# [WHAT YOU ARE ASKED TO DO]
Although the data below holds other lines too, output only those from the line with "Task: Open the 快捷访问 quick access menu" up to and including the line with "This screenshot has width=1506, height=812.", exactly as they appear.

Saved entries
= Beginning of Section =
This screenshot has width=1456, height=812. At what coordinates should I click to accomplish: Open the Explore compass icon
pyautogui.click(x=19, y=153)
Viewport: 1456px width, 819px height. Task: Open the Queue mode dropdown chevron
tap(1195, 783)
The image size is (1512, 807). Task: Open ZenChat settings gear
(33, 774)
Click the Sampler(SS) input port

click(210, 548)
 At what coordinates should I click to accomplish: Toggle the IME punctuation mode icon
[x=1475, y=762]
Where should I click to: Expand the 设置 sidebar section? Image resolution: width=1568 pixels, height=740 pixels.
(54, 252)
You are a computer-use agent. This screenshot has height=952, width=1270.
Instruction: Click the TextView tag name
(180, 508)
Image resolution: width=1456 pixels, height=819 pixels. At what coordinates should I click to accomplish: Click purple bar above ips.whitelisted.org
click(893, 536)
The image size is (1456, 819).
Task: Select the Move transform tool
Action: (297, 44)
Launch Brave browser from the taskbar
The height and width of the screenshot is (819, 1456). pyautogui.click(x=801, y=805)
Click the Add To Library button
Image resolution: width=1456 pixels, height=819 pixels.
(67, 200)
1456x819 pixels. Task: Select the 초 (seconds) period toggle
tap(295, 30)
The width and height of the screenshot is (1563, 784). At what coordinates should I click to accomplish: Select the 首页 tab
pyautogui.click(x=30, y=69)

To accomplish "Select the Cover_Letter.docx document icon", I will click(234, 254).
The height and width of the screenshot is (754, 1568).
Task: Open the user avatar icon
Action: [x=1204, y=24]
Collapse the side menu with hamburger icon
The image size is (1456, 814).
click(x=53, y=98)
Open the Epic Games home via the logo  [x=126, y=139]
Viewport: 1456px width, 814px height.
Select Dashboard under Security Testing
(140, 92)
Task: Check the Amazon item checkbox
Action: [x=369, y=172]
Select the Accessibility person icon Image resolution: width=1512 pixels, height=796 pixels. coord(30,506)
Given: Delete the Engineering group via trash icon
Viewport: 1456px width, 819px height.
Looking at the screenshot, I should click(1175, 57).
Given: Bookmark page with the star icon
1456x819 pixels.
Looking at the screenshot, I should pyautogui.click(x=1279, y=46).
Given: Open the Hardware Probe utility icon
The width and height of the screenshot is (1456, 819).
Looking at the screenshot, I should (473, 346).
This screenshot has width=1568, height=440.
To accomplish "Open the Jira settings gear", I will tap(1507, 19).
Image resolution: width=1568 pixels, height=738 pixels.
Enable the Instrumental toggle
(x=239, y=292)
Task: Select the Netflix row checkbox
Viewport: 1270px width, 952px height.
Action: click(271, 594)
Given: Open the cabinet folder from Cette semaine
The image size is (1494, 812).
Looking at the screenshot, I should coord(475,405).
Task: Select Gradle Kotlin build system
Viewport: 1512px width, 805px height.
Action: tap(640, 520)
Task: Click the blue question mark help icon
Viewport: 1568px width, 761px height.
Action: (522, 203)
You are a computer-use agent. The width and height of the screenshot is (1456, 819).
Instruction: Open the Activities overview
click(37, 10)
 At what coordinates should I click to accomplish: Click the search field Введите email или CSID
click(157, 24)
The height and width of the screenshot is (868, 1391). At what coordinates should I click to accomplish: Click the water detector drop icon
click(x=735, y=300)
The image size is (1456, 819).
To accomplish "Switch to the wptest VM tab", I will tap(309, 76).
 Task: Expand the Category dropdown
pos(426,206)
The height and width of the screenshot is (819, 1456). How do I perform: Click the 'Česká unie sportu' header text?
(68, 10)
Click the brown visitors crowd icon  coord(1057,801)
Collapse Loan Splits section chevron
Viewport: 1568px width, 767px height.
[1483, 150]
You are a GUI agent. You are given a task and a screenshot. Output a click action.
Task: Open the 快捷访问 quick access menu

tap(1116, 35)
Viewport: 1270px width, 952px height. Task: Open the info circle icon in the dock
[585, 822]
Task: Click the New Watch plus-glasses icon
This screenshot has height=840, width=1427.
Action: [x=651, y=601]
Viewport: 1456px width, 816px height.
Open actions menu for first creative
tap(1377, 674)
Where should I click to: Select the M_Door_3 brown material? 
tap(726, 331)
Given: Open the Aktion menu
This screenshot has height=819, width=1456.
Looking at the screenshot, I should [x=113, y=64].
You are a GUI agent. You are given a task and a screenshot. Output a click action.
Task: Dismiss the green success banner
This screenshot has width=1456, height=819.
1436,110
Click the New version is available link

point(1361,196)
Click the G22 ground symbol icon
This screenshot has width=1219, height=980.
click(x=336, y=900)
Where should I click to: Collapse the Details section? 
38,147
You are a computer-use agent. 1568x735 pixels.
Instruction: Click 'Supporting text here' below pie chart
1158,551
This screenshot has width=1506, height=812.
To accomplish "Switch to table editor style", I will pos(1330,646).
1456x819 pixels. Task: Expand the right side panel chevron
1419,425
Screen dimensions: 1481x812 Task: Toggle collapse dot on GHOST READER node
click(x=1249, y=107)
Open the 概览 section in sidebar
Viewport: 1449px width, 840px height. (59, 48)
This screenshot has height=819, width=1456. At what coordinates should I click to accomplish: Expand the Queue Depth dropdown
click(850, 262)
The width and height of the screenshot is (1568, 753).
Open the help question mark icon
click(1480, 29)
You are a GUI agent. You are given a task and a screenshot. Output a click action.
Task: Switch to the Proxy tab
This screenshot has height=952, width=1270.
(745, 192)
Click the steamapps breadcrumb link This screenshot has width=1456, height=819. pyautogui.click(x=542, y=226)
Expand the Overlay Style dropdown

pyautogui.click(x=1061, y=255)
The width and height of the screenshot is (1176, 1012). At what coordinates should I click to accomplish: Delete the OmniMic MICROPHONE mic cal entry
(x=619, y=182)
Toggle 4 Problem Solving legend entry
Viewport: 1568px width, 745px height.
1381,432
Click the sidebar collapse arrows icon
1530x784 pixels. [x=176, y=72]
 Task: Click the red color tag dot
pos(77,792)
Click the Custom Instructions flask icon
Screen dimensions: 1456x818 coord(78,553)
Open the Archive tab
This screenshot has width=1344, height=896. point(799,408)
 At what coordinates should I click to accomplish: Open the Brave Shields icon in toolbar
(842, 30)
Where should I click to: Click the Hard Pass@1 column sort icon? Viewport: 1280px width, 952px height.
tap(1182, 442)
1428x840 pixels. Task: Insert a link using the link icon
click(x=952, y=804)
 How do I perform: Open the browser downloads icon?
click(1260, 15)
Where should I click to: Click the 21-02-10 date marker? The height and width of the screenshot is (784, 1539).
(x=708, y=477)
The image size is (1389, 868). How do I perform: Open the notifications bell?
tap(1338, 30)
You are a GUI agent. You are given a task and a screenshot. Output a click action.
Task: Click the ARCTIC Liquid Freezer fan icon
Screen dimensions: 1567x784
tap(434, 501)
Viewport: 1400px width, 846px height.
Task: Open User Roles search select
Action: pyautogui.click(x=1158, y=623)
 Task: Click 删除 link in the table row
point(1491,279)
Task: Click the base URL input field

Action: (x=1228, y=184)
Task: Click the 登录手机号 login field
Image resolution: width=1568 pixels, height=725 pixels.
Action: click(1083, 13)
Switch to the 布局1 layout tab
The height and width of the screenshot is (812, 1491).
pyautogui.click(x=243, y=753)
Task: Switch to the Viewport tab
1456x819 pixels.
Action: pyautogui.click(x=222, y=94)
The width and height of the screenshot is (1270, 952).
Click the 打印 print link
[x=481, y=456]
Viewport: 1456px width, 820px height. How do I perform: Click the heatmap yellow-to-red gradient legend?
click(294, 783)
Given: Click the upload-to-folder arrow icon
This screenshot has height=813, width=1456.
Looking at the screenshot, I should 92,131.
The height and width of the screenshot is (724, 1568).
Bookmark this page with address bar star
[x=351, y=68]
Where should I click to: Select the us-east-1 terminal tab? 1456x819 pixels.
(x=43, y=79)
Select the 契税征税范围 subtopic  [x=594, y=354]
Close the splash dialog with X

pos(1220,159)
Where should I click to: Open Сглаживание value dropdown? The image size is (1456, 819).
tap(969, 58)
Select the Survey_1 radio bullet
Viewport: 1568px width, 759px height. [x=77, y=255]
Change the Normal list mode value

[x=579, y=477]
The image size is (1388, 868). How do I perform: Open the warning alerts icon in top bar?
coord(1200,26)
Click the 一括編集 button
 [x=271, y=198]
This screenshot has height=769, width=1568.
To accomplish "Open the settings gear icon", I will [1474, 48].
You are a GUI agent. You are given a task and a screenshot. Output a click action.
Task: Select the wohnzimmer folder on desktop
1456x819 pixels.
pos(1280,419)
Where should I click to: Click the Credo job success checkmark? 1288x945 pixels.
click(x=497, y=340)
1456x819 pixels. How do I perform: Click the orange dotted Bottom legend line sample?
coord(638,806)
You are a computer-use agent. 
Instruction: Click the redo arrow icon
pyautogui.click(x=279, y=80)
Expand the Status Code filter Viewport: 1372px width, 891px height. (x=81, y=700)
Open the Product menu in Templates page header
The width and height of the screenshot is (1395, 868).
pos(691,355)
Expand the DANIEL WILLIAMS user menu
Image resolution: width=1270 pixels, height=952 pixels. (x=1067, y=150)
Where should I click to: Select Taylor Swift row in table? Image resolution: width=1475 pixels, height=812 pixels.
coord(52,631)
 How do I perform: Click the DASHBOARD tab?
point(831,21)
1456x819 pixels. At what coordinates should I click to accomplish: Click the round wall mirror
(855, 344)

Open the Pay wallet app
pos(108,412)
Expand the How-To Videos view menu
= End of Section =
# [SOLUTION FOR THIS EXERCISE]
Task: Open the 快捷访问 quick access menu

tap(1116, 35)
Viewport: 1270px width, 952px height. Task: Open the info circle icon in the dock
[585, 822]
Task: Click the New Watch plus-glasses icon
This screenshot has height=840, width=1427.
Action: [x=651, y=601]
Viewport: 1456px width, 816px height.
Open actions menu for first creative
tap(1377, 674)
Where should I click to: Select the M_Door_3 brown material? 
tap(726, 331)
Given: Open the Aktion menu
This screenshot has height=819, width=1456.
Looking at the screenshot, I should [x=113, y=64].
You are a GUI agent. You are given a task and a screenshot. Output a click action.
Task: Dismiss the green success banner
This screenshot has width=1456, height=819.
1436,110
Click the New version is available link

point(1361,196)
Click the G22 ground symbol icon
This screenshot has width=1219, height=980.
click(x=336, y=900)
Where should I click to: Collapse the Details section? 
38,147
You are a computer-use agent. 1568x735 pixels.
Instruction: Click 'Supporting text here' below pie chart
1158,551
This screenshot has width=1506, height=812.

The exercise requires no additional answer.